1. The gain and loss of grace are real changes.


2. Justification requires a real change in the sinner.


3. The remission of sins does not involve the loss of any real quality (and therefore does not entail a real change?)


4. Acts of penance undertaken in reparation for sin do not involve real changes.



As for Trent, the fear is that Scotus falls afoul of the following, Canon 9 of Trent’s 14th Session: “If anyone says that sacramental absolution by a priest is not a judicial act, but a mere ministry of pronouncing and declaring to the penitent that his sins are forgiven. . . let him be anathema.”

From #1 above we can see that this does not apply to Scotus. Grace, by means of a real change (though Trent does not use this scholastic terminology), are infused into the penitent who partakes of this sacrament.


From what I've been able to find on Scotus and Trent, it seems that there were some disagreements between various council fathers who espoused Scotistic doctrine; but these disputes were on the proper interpretation of Scotus. In particular was mentioned a dispute on what he had to say about the assurance of salvation, about which he made only a few remarks in passing. This did involve the sacrament of Penance, but only contrition vs. attrition.



What, then, does Scotus have to say?


Cross refers us to book IV of the Ordinatio, to d.16 q.2, "Whether the remission or expulsion of fault, and the infusion of grace, are simpliciter one change."


I haven't had much time lately to work on this, and will have less in the future so i'll post it anyway. I skimmed through the Scotus and it seems that Cross is accurate here. At least, Scotus does posit that the infusion of grace is a real change, while the accompanying remission of sins is distinguishable only by reason, ie., a distinction of reason. From the four arguments Scotus makes at the beginning of the question it seems as if this is due to his use of Aristotle. Grace is a form in the will. sin corrupts this form in a real change. In the sacrament of penance, grace is infused again, in a real change. As sin seems to be a privation of grace (this would bear further investigation; I didn't see this spelled out explictly by Scotus), it cannot be corrupted by a real change like grace can. Privations aren't forms in the category of quality.

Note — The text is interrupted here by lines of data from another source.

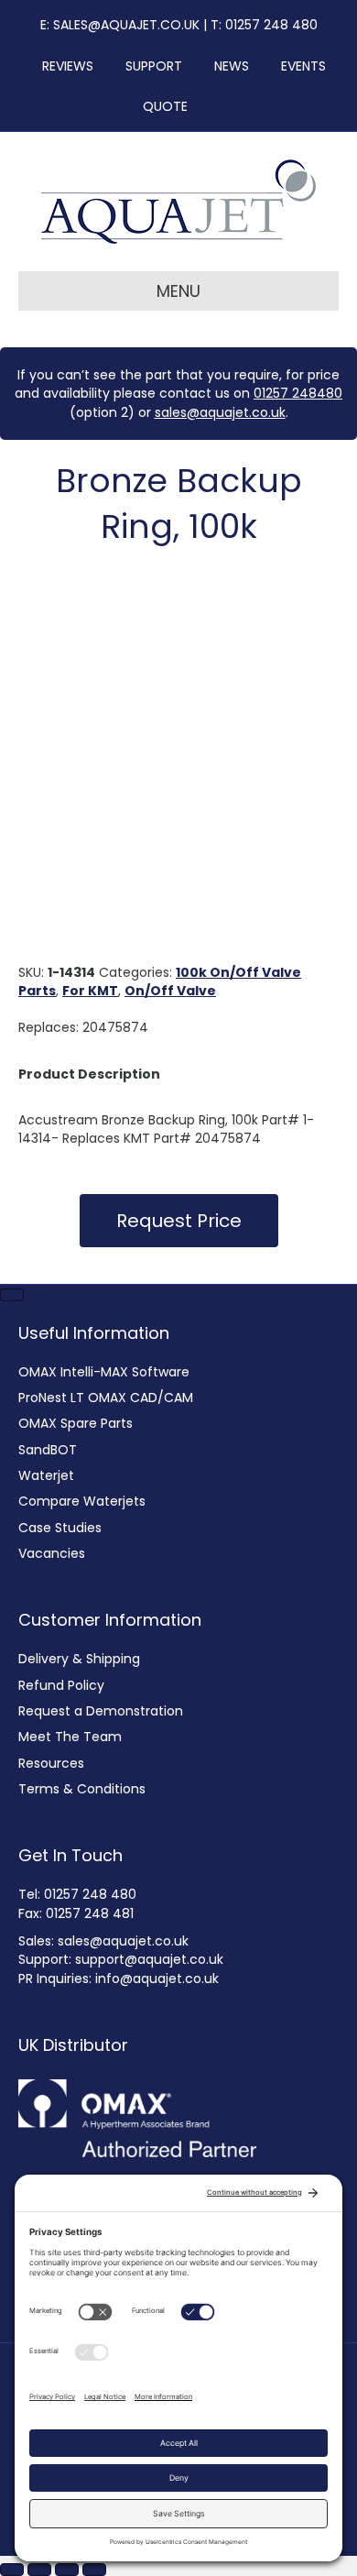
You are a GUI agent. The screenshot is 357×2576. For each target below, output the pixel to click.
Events (298, 66)
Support (148, 66)
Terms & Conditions (82, 1789)
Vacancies (51, 1553)
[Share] (67, 2569)
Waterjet (46, 1475)
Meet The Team (70, 1736)
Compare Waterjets (82, 1501)
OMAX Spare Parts (75, 1423)
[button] (179, 1220)
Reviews (62, 66)
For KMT (90, 990)
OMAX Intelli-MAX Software (103, 1372)
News (226, 66)
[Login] (211, 106)
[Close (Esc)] (94, 2569)
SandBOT (47, 1450)
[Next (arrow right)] (12, 1294)
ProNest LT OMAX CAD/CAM (105, 1397)
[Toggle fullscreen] (39, 2569)
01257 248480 (298, 393)
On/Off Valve (170, 990)
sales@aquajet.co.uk (220, 412)
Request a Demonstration (100, 1711)
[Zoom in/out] (12, 2569)
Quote (165, 106)
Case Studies (60, 1527)
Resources (51, 1763)
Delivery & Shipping (79, 1659)
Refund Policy (61, 1685)
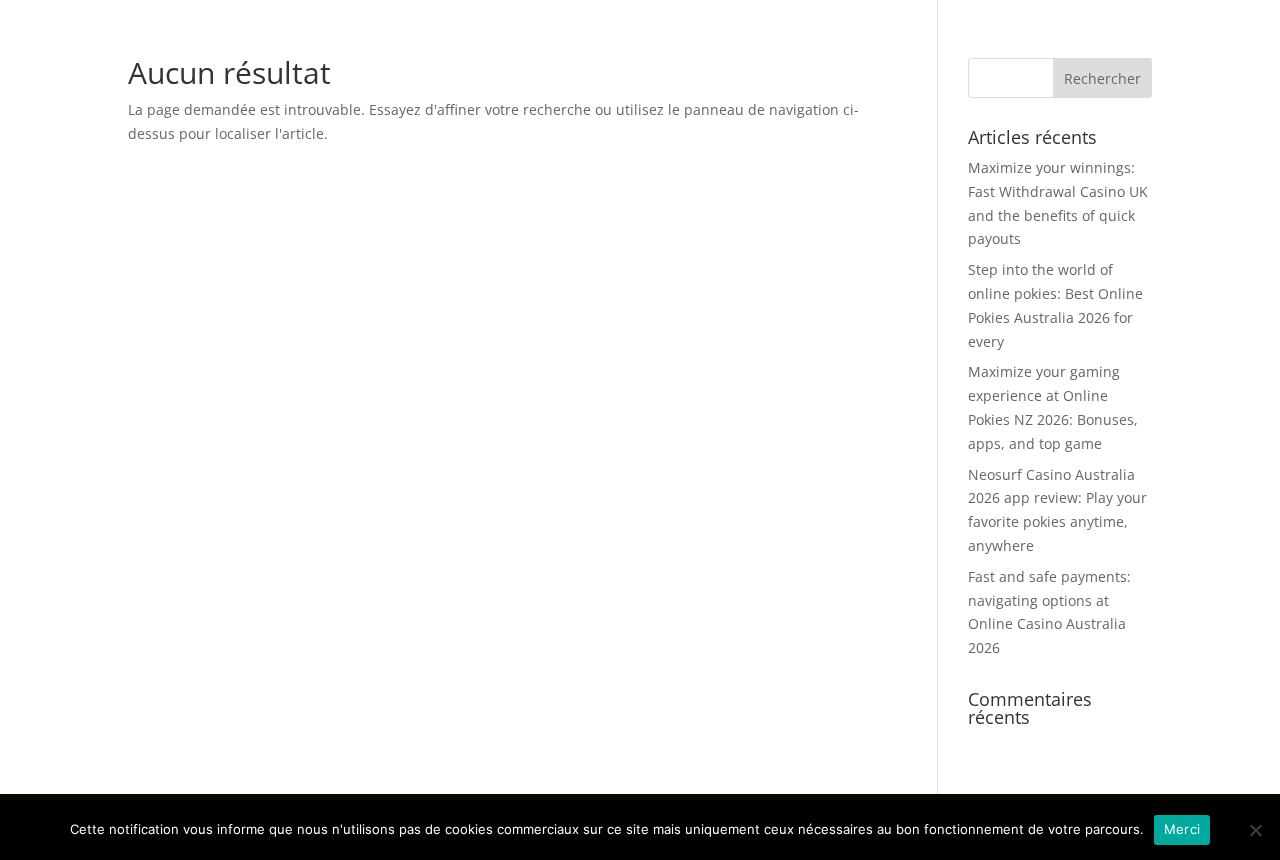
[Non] (1255, 830)
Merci (1182, 829)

That's it for now. As for Cross, he seems to have all the right pieces, but hides the bit about grace at the end of one paragraph, and then spends the next two pages emphasizing the remission of sin without a real change. The net result is to make Scotus sound like a proto-protestant if one has missed the bit about grace. It is somewhat distorted and I do not know why Cross put it that way. But he had a lot on his plate in that book and so perhaps can be forgiven. The question would bear more looking into, however, as this is a long question in Scotus, with even lengthier commentary by the 16th century scotist. Trent is mentioned left, right, and center. But, it does not seem to be relevant to the issue at hand, ie, did Trent censure this alleged protestant teaching of the subtle doctor. The answer is no. The Council wasn't looking to settle longstanding scholastic disputes.